Gave me sports equipment vouchers away to the people behind me this evening in Sainsburys. I'm saving them myself again. I'd stopped because I had a habit of saving them but not always passing them on so I generally ask the cashiers to give em to someone else. Those and the computer vouchers at Tesco. If the person behind me wants them then that's great, if not then I'll put 'em with mine.

The vouchers are a pretty neat idea.

I think I better go. I'm sleeping quite well at the moment regardless of all the problems. If I go now and hopefully fall asleep more or less straight away I can be up by eightish tomorrow morning. Do me exercises first and guided relaxation. That doesn't take long and I've fallen asleep in the middle of doing it before now. Thankyou W.J.Ousby. I vary the times doing the exercises and guided relaxation but sometimes it's out of my hands and zzzzzzzzzzzzz.

Back again.

Just back for a minute or two (or probably more!!!) Been having computer problems and health ones though maybe, just maybe the health ones might be slightly improving as the brown bruise like marks that had appeared on my arms are starting to fade. They are a sign of this illness and I had a few appearing on my arms again.

It really is a strange illness, related to rheumatoid arthritis, or an illness like it, but I think it's rheumatoid arthritis, where the immune system attacks cartiledge.
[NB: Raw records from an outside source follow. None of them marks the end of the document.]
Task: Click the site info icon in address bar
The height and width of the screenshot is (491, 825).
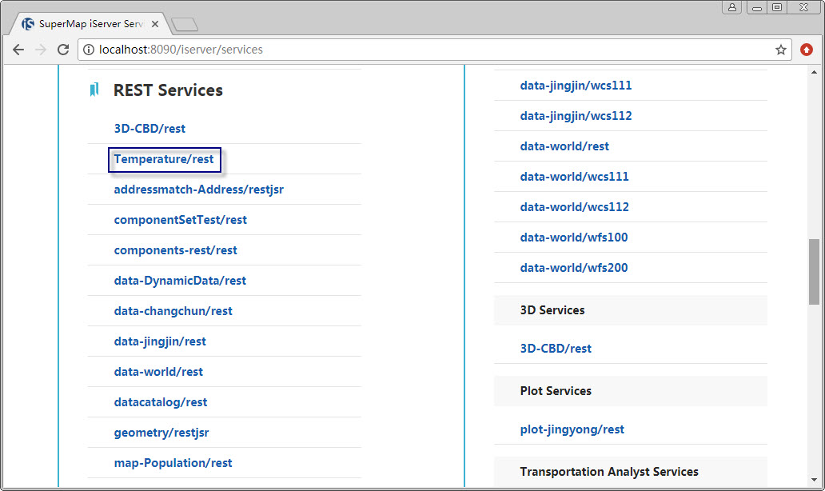Action: pos(89,50)
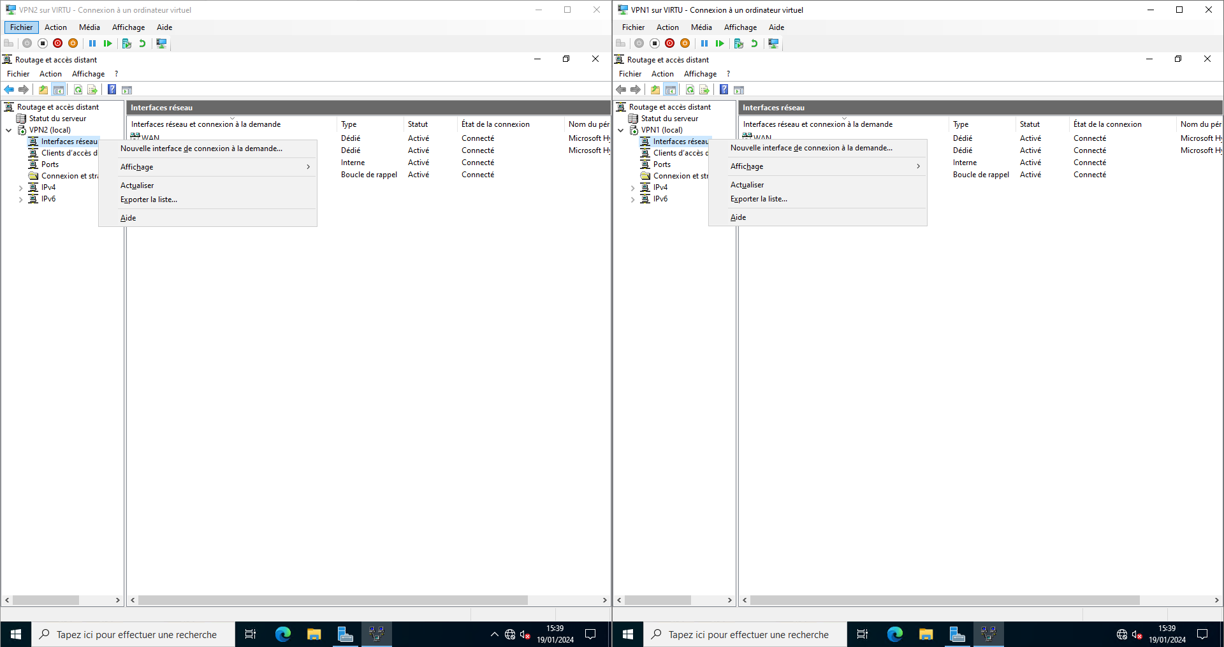Pause the VPN1 virtual machine
The image size is (1224, 647).
point(704,43)
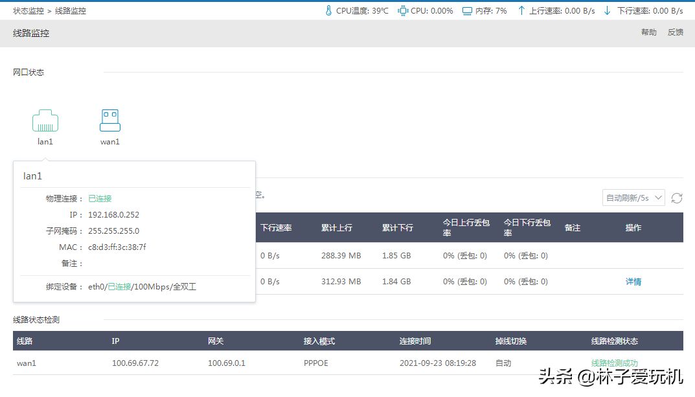Open 详情 details for the line
Screen dimensions: 695x397
coord(633,282)
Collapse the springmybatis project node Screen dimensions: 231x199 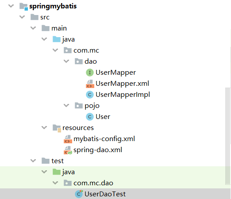(x=11, y=6)
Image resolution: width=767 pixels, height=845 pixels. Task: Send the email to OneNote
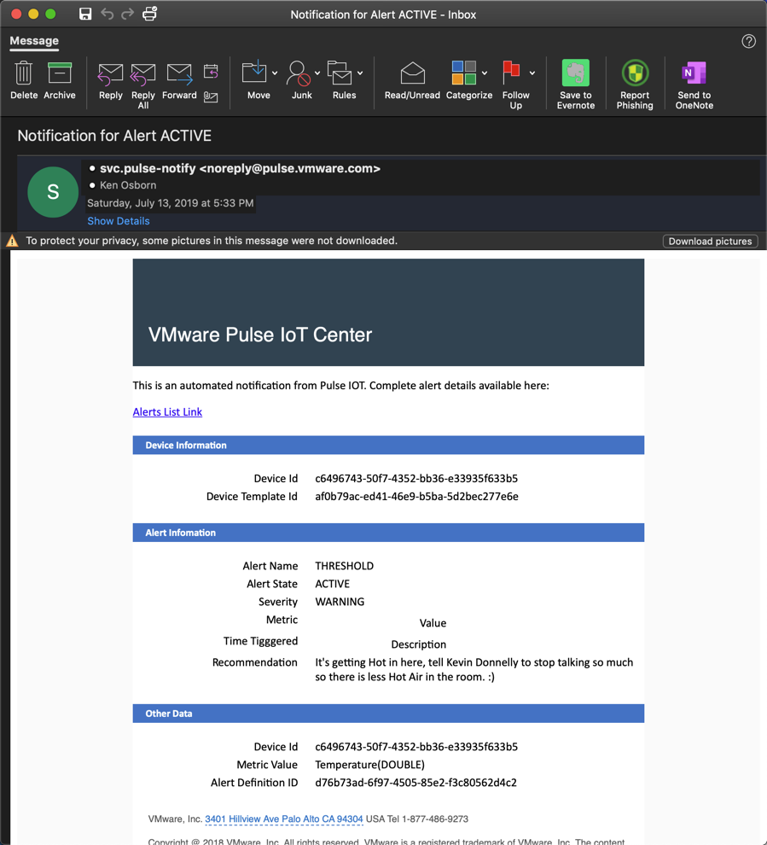[694, 84]
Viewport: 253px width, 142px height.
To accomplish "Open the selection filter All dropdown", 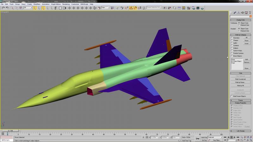I will 28,8.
In my illness, instead of attacking cartiledge, the immune system attacks the substance that joins individual cells to each other. Fortunately it's a rare illness.

And, as I've mentioned before, it's related to the illness the young girl has whose grandma I met in The Priors shopping centre.

The BBC are putting out an appeal for the charity, DebRA, that helps people who have the illness the little girl has got.

http://www.justgiving.com/bbclifeline


DebRA's site

http://www.debra.org.uk/

When I read the literature I got from the stall in The Priors I read how it took a couple of hours to tend to the illness every morning. My time then was spent feeling ill rather than getting up and having to deal with the kind of things the little girl was having to though ofcourse I had things like that as well. At the moment it's more the other way round, I feel better but a couple of hours a day and sometimes more are spent tending to the effects of the illness now.

It's a difficult illness. Speaking to the lady at the stall has helped me a lot. I donated some money and bought some things from the stall and the lady gave me some DebRA butterfly badges. I would like some more so I guess I'll have to phone the charity up and ask about them. I was very grateful that I'd gone over to the stall that day.

Up at eight!!!

Up, breakfasting and medicated. Was up at around eight this morning. Doing some sorting out after breakfast.

Must remember to phone me doc too today.